Confirm the investment target with the user first.
#### Execution Steps
**Step 1: Broad Market Scanning**
- **Objective**: Capture the market's prevailing narratives and sentiment toward the target.
- **Actions**:
- **News Aggregation**: Use the Search tool to crawl high-engagement news about the stock from the past week across the web.

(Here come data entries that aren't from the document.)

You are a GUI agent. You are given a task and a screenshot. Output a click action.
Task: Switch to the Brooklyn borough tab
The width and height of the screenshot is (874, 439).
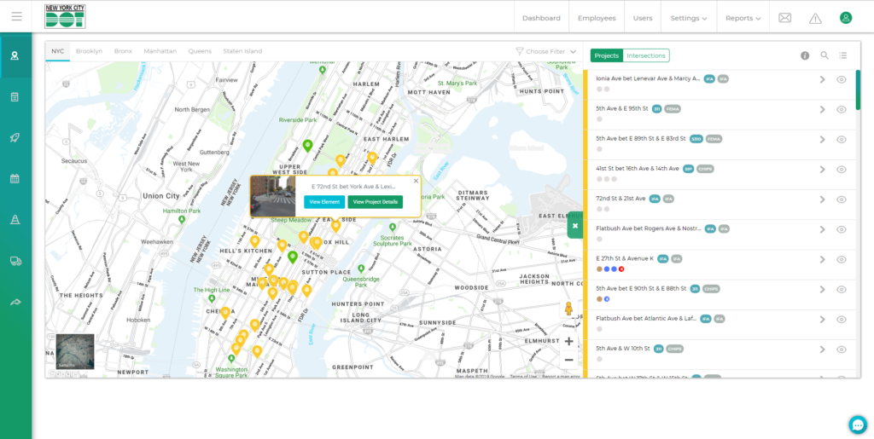tap(89, 51)
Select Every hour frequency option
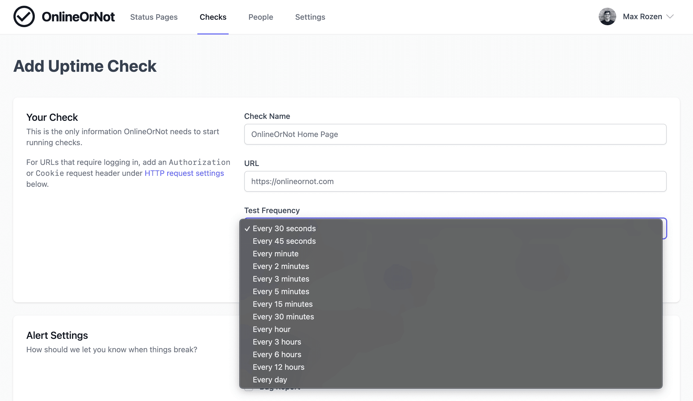 (271, 329)
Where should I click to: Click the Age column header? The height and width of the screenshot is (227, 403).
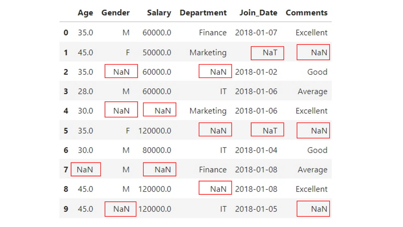85,13
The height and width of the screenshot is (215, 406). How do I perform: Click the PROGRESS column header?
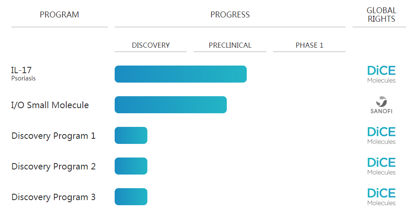click(230, 14)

- **Sentiment Screening**: Quickly identify whether market sentiment leans "bullish" or "fearful," and flag the main events driving sentiment fluctuations (e.g., earnings release, new product launch).
**Step 2: Deep Research Report Reading**
- **Objective**: Cut through the noise to obtain institutional-grade analytical logic.
- **Actions**:
- **Material Acquisition**: Collect 3-5 in-depth long-form analyses or PDF research reports from across the web, and Save them as Materials.
- **Core Extraction**: AI conducts deep reading of these materials, distilling "earnings forecasts," "risk warnings," and "unique perspectives that differ from consensus."
- **Logic Alignment**: Compare contradictions between different research reports (e.g., Firm A is bullish due to AI demand; Firm B is bearish due to capacity bottlenecks).
**Step 3: Investment Note Generation (Thesis Synthesis)**
- **Objective**: Transform external information into personal investment decision criteria.
- **Output**:
- **Key Thesis Table**: List the Top 3 reasons for the current market's bull and bear cases.
- **Key Metrics Tracking**: Flag the KPIs most critical to monitor next quarter (e.g., data center revenue growth rate).
- **Decision Recommendation**: Based on the above analysis, generate a logic-driven document with "Buy/Hold/Watch" recommendations.
then create a visual data webpage for data presentation.